HERAT, Afghanistan (Reuters) - She was 15 years old, heavily pregnant and had travelled eight days on the back of a donkey to reach hospital.
Suffering from seizures and high blood pressure, she died soon after at the Herat Maternity Hospital in western Afghanistan, one of the thousands of women who die in the country each year from causes linked to pregnancy and birth.
“She came at a late stage and we couldn’t help her,” said Somayeh, a midwife at the hospital and herself just 21. “She was already in a coma.”
Politicians, economists and activists from around the world met in Bonn this month to thrash out their vision for battered and impoverished Afghanistan. In addition to the insurgency and violence, it remains the most dangerous place in the world for a woman to have a baby, the latest World Health Organization data shows.
The figures are distressing, but still a marked improvement on the situation 10 years ago. The latest available WHO data, from 2008, shows the number of women who died giving birth had dipped to 1,400 per 100,000 live births from 1,800 in 2000.
The Ministry of Public Health says it has made maternal health a priority, supporting training schemes that have lifted the number of qualified midwives in the country to 3,000 from just 400, and expanding emergency delivery services.
“We have demonstrated that these strategies can work in Afghanistan. They can bring a change in the lives of women and families,” acting public health minister Suraya Dalil says. “The challenge is to sustain those achievements.”

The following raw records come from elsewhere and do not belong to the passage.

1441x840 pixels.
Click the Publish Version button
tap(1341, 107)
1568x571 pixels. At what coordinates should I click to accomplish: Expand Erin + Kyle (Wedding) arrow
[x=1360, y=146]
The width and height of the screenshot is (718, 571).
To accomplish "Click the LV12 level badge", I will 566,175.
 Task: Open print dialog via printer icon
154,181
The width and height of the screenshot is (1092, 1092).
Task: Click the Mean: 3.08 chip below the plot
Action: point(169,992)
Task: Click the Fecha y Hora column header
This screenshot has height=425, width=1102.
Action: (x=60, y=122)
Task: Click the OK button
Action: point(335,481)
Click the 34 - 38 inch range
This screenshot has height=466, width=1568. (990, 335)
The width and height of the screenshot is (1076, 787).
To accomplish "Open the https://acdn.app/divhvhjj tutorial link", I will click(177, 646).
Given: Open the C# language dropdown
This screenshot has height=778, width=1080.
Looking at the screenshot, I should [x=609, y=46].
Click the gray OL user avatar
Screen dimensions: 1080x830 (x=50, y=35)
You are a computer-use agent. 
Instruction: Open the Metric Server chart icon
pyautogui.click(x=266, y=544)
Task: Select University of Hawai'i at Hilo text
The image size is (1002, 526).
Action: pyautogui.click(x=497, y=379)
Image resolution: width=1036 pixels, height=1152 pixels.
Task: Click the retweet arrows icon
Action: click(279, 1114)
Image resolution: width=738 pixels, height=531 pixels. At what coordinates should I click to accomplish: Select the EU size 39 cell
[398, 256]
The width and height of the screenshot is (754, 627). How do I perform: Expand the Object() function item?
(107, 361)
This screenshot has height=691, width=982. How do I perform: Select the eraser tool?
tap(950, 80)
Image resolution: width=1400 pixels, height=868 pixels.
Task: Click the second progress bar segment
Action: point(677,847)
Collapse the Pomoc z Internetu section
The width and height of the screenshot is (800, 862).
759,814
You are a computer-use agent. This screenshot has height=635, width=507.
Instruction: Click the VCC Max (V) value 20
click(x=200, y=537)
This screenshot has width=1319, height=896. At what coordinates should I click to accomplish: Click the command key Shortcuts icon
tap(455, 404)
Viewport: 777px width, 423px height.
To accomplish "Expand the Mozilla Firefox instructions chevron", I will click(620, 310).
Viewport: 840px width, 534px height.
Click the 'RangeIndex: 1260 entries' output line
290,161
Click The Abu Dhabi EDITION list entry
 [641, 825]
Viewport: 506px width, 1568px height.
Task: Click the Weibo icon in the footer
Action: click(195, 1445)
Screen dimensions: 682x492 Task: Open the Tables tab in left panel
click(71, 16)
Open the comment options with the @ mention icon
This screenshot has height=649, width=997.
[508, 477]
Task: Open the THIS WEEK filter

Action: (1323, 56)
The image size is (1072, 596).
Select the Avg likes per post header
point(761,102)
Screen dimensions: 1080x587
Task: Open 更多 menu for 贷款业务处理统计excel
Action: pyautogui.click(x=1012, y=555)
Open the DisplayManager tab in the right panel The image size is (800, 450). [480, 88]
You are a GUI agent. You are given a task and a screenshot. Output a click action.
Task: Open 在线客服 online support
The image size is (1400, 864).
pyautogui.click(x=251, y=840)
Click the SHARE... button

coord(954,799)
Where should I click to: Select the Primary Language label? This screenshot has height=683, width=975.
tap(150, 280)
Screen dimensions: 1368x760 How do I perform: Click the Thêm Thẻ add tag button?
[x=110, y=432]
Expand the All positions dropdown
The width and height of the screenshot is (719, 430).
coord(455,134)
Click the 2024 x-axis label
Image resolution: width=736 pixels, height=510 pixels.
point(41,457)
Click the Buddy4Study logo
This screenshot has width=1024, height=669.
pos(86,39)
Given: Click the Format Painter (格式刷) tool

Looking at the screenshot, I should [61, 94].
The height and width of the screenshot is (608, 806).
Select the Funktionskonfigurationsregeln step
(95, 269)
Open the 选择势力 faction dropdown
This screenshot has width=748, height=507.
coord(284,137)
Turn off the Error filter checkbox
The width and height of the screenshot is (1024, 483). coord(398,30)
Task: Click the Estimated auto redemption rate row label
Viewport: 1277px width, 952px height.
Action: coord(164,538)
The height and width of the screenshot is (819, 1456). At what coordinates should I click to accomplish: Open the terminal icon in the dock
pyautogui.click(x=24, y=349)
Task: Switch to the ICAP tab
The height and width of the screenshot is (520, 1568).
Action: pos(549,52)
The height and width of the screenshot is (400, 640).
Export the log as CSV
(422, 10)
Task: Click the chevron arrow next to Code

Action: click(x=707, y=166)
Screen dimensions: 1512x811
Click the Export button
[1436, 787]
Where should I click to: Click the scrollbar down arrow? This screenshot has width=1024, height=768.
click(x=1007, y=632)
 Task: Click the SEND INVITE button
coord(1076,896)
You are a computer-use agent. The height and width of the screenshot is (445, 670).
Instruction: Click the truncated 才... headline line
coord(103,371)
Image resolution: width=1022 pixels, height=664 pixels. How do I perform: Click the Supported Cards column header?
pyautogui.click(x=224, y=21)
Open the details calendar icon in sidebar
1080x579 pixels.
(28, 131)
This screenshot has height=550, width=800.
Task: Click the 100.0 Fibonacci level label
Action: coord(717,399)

Charities such as World Vision -- which trained Somayeh -- and Medecins Sans Frontieres (MSF) also have in-depth programs to help new mothers across Afghanistan.
But they worry that the planned drawdown of Western troops and funds -- all foreign combat soldiers will be gone by the end of 2014, and a large chunk of aid budgets is expected to go with them -- could jeopardise the modest gains of the last decade.
Without foreign cash to bolster scarce government funds, midwife training will almost certainly drop off, while aid groups may leave if they cannot operate in safety. MSF closed its Afghan operations in 2004 after five team members were killed, although the group has since returned.
“The greatest risk at present is through aid levels dropping off precipitously,” says Sarah Pickworth, a public health specialist who has worked extensively in Afghanistan.
“Without sufficient funding, there is likely to be a significantly slower pace of change. This risks losing the momentum of the tremendous gains made.”
Faced with an appalling death toll among pregnant women and new mothers, communities in rural areas -- which have some of the highest mortality rates -- have mobilised to help women.
Herat’s Institute of Health Sciences (IHS) has trained 256 midwives in the past seven years through schemes largely supported by charities such as World Vision. Many of its students have been deliberately selected from remote villages.
But if Herat is hit by violence, the families are likely to take their daughters out of school and take them home to safety.
A deterioration in the security situation would likely hit pregnant women as well as midwife training.
Transporting women in labour from rural areas to clinics is already a tough proposition in a country where few can afford cars and roads are scarce and badly maintained. It will become still harder if gunmen have freer rein to target travellers.
The re-emergence in political life of groups like the Taliban, which banned education and the free movement of women, could also have a devastating effect on death rates.
Under their influence, a generation of potential female midwives and doctors has already been lost, midwife trainers say. This is particularly devastating in a country where male doctors treating women is still largely taboo.
But as big a problem for Afghanistan is money. The Afghan government is facing a $7 billion hole in its budget after 2014, which it will need to pay for security and other services. It is relying on foreign help to plug that gap.
The grinding poverty in which many women live means hygiene and nutrition are often poor. A recent survey showed only around half of Afghans have access to clean drinking water, and only a fifth use approved toilet and sanitation facilities.
The IHS’ deputy director, Dr Ehrary, says money is a major stumbling block to completing the five further rounds of midwife training he calculates are needed to provide a base number of healthcare professionals in the region.
“Training is not difficult, but finding funds is difficult,” he says. The institute is struggling to train this year’s government-recommended quota of midwives to the right standard.
“We told the ministry we could not run the class this year because we have only three teachers and we cannot meet their standards,” he added. “They have now been funded. We found another donor, (German humanitarian group) Cap Anamur.”
If meetings like the Bonn conference fail to deliver a plan for action on poverty and some kind of roadmap to stability, the fragile gains in maternal healthcare could easily slip away.
In rural Herat, villagers say they are determined to stop that happening. After decades of upheaval and war, they are tired of death and violence and want a safer future.
“Everybody hopes there will be no more war in Afghanistan,” says one senior shura, or village council, member from rural Herat. “The first thing we want is safety, the second is to improve people’s health. We need doctors -- we need midwives.”